- Extracted entries -
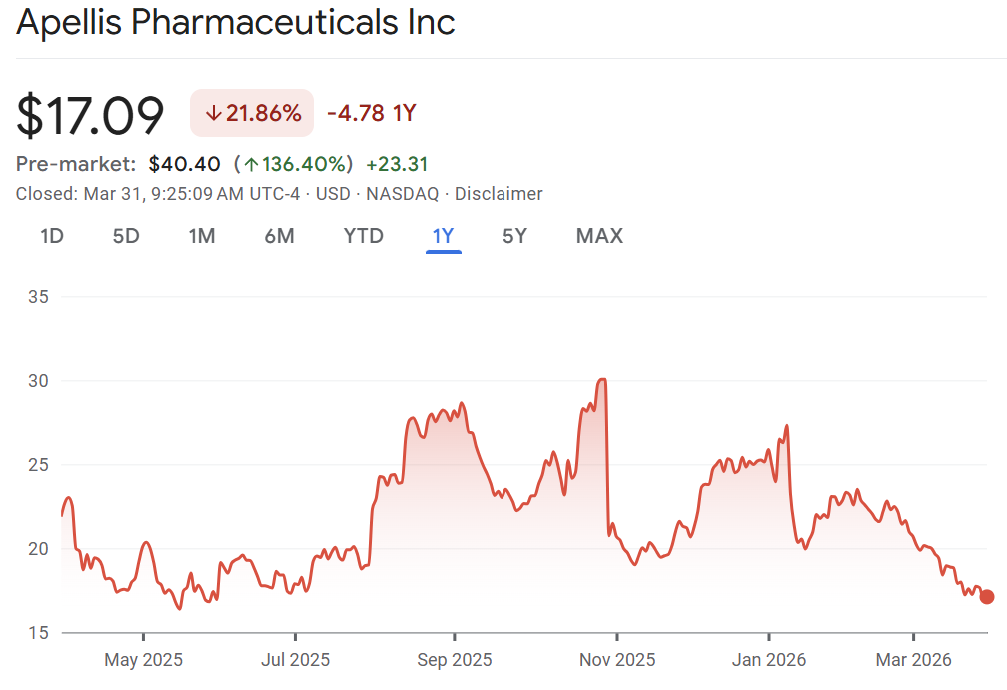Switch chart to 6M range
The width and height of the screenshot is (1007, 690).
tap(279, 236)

--

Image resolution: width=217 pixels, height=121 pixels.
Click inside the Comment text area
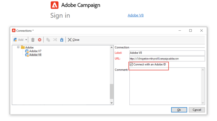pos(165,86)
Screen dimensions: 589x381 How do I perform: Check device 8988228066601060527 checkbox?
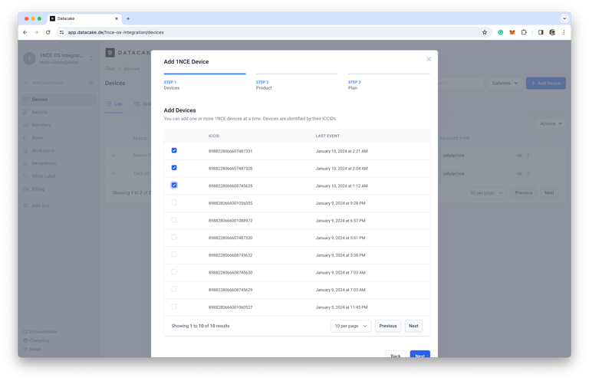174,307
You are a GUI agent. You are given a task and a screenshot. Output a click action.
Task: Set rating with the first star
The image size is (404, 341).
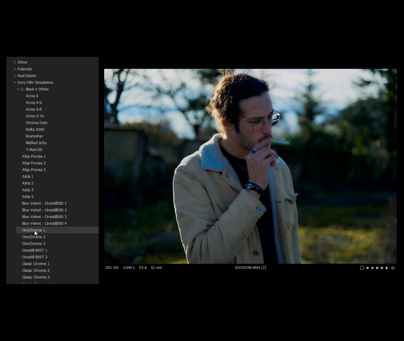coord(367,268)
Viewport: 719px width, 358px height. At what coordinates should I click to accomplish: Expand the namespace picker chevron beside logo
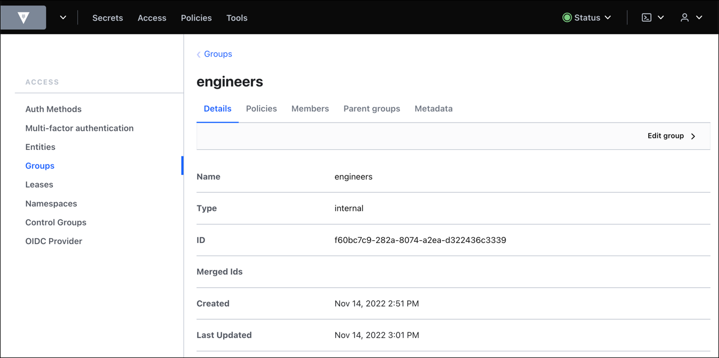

- Task to complete -
All pictures are to be skipped. Output, word for word, the lines in the data above starting at the line containing "You are a GUI" and ending at the line containing "Viewport: 719px width, 358px".

- Solution for this exercise -
You are a GUI agent. You are given a task and a screenshot. Output a click action.
Task: Set rating with the first star
The image size is (404, 341).
coord(367,268)
Viewport: 719px width, 358px height. At what coordinates should I click to accomplish: Expand the namespace picker chevron beside logo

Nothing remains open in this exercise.